___ Working data ___

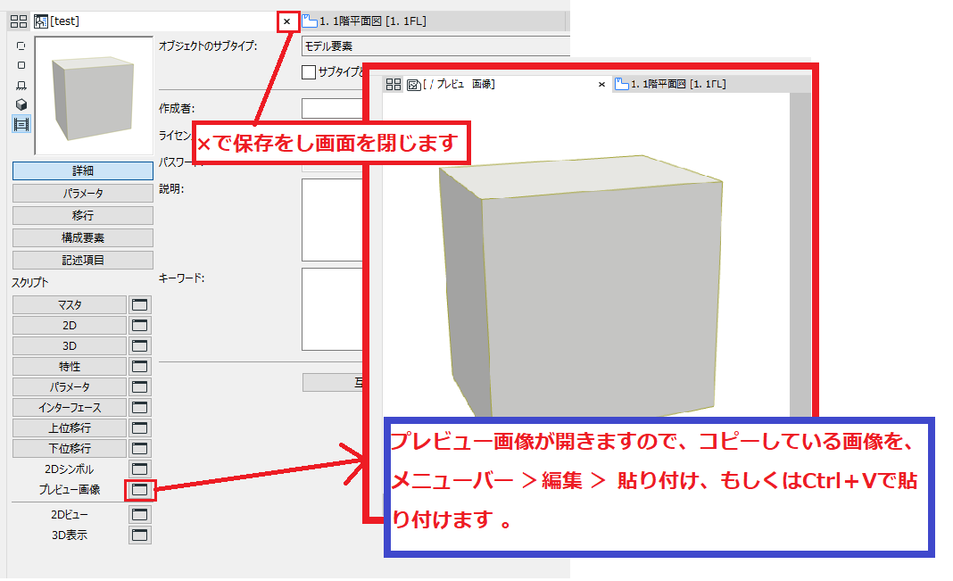Select the 3D cube view icon in the left strip
Image resolution: width=953 pixels, height=581 pixels.
click(21, 104)
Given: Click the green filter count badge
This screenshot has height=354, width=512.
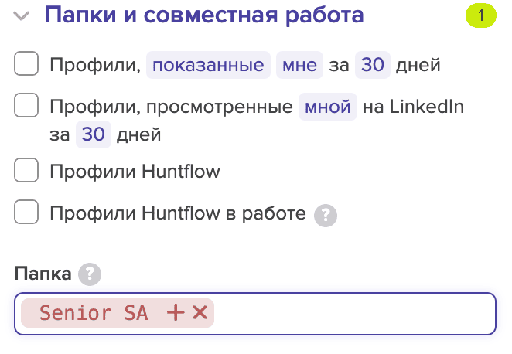Looking at the screenshot, I should point(480,15).
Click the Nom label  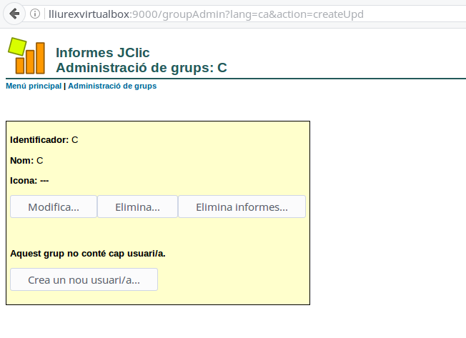(x=21, y=160)
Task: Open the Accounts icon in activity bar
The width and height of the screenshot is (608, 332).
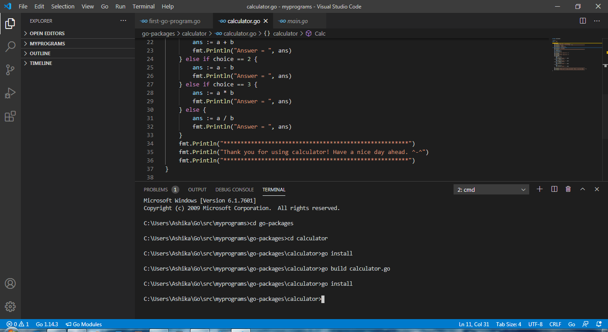Action: pos(10,283)
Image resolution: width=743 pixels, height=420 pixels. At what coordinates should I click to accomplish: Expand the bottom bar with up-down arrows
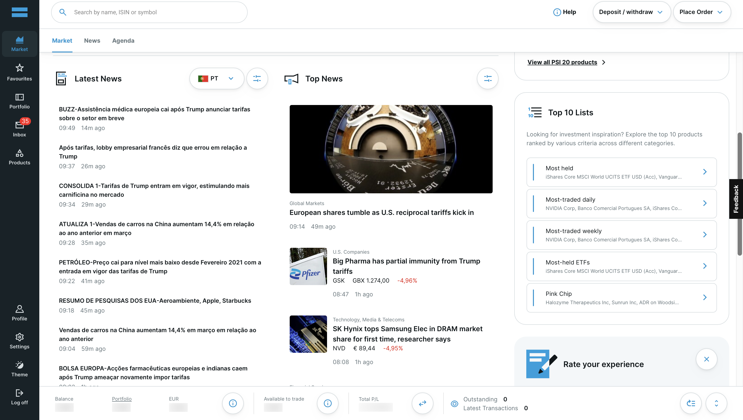716,403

___

*Set task*. Starting at the line that contains "Task: Open the Accounts icon in activity bar" and continuing through the last of the entries, rewrite those lines with every instance of "activity bar" replaced by "side bar" and nothing else altered. Omit the pictures from your answer.

*Output for this task*.
Task: Open the Accounts icon in side bar
The width and height of the screenshot is (608, 332).
Action: pos(10,283)
Image resolution: width=743 pixels, height=420 pixels. At what coordinates should I click to accomplish: Expand the bottom bar with up-down arrows
716,403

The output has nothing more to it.